I got my own bedroom when I was 8 years old. I no longer had to share a bedroom with my brother or my grandmother. The catch was I had to move to Mountain Brook to get that bedroom. I could have been moving to the Wonderful World of Disney and I didn’t care. I was leaving my only best friend in the world that lived next door and all my friends at Shades Mountain Elementary. Even though I was somewhat of an introvert and could only silently participate in those friendships that happened around me, I still considered them my friends. Denise whose parents wouldn’t let her take her toys anywhere with her in order to keep them clean- so we destroyed mine. Eddie who walked around barefoot in the dead of winter. And my best friend Barbara who also had a little brother. She loved to tell me stuff to do to my brother – and he always ended up hurt somehow. She was happy so I was happy.
So I got a new pink bedroom with double closets and a adjoining bathroom which I shared with my brother. His room was smaller and had one closet. My mother seemed to think it would make me happy that he had the smaller room. I don’t remember much satisfaction from that because I was bereft. I was losing my place in a group of people that I am not really sure ever considered me part of the group!
My mother’s taste and the memory of her taste remind me of those decorating magazines with elegant simple spare rooms with tasteful fabrics. I wanted a bedroom the color of the ocean. And if they had had lots of sparkles in the dark ages, I am sure that I would have gone for those along with pictures of mermaids and fish. She would not have that. I had some stately pink and white curtains on the side of my bed with butterflies. Very sedate and lady like. Later as the 60’s progressed, she got me a lime green wicker chair with curly cues that my friends subsequently broke off the chair one by one. It was slow shedding of coolness. She got me a beautiful baby blue corduroy love seat which became the resting place of my giant raggedy Ann doll and everything else that might need putting away. It was a comfort to me to wake in the middle of the night and see RA’s big eyes staring off into space.
I had a turntable and some speakers as I got older so I could listen to my favorite records- musicals- Camelot, My Fair Lady and South Pacific. I escaped to my room whenever possible. My grandmother spent 6 months out of the year with us and she was blind and a wee bit of a binge drinker.
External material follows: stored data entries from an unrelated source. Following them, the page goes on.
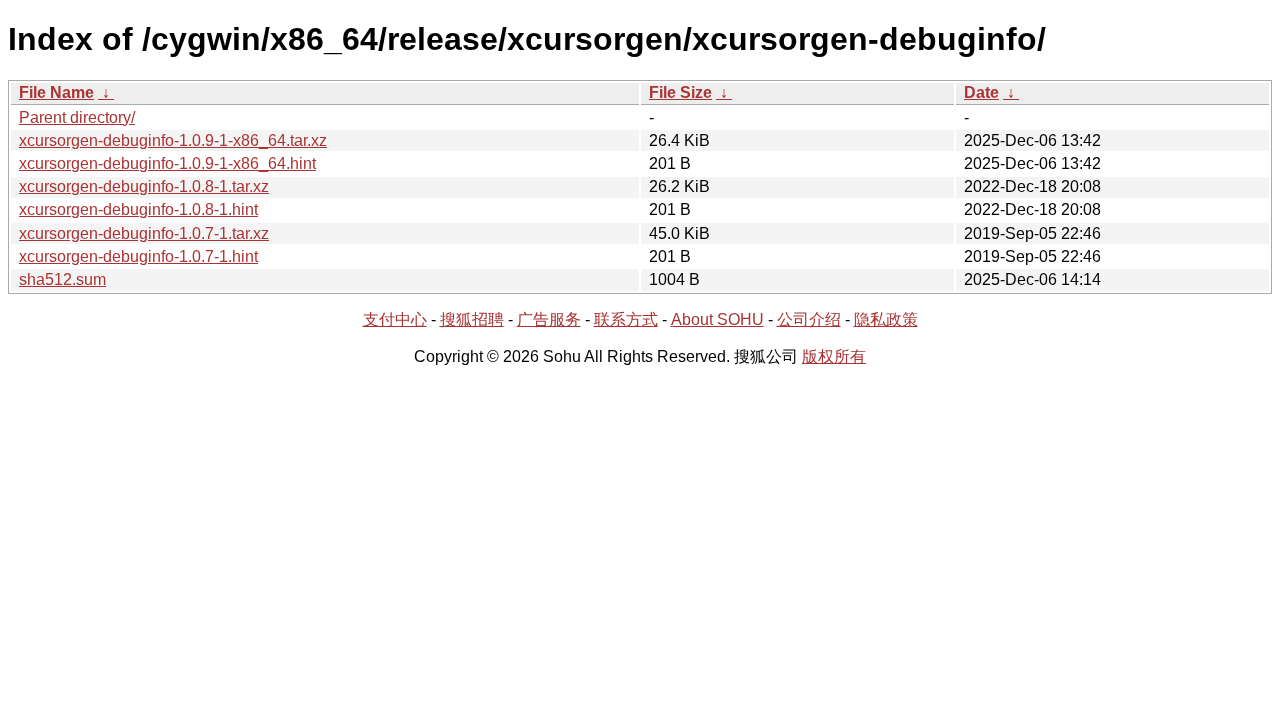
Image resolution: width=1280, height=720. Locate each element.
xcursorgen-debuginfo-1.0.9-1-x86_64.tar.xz (173, 140)
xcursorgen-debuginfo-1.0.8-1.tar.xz (144, 186)
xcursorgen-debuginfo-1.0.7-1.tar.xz (144, 233)
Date (981, 92)
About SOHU (717, 319)
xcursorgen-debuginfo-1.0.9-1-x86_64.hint (167, 163)
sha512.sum (62, 279)
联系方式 (626, 319)
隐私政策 (886, 319)
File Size (680, 92)
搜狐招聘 (472, 319)
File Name (56, 92)
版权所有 (834, 356)
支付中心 (395, 319)
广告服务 (549, 319)
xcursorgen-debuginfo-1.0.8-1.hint (138, 209)
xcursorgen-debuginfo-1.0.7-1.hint (138, 256)
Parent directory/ (77, 117)
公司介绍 (809, 319)
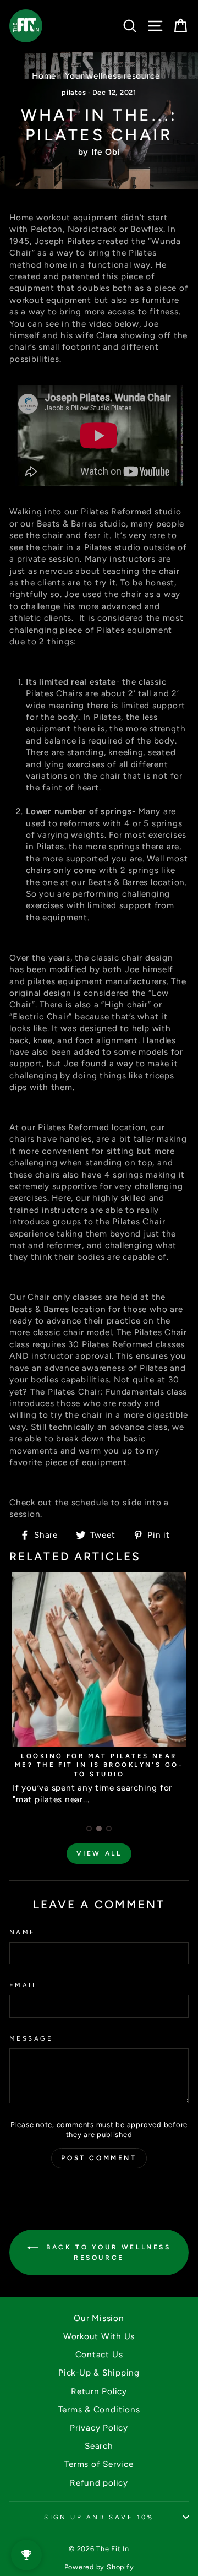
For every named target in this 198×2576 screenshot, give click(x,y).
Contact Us (99, 2354)
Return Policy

We had a lock on our liquor cabinet but she always managed to sneak in the kitchen for an extra Manhattan while my parents were focused on Chet Huntly and David Brinkley. My brother and I were not allowed to talk during the news but my grandmother would say “what did he say?” or make a comment and no one corrected her. By the end of the evening she was squatting in front of the television to watch with the fraction of one eye that she had left and commenting on every scene.
My father took up gardening as a hobby and later golf- I am sure to get away from the conversations.
My mother just got angrier and angrier. It was her mother after all and I guess her duty to react.
So my room became a very nice place to be. I could imagine that they were all getting along and I could read or listen to music or talk on the phone.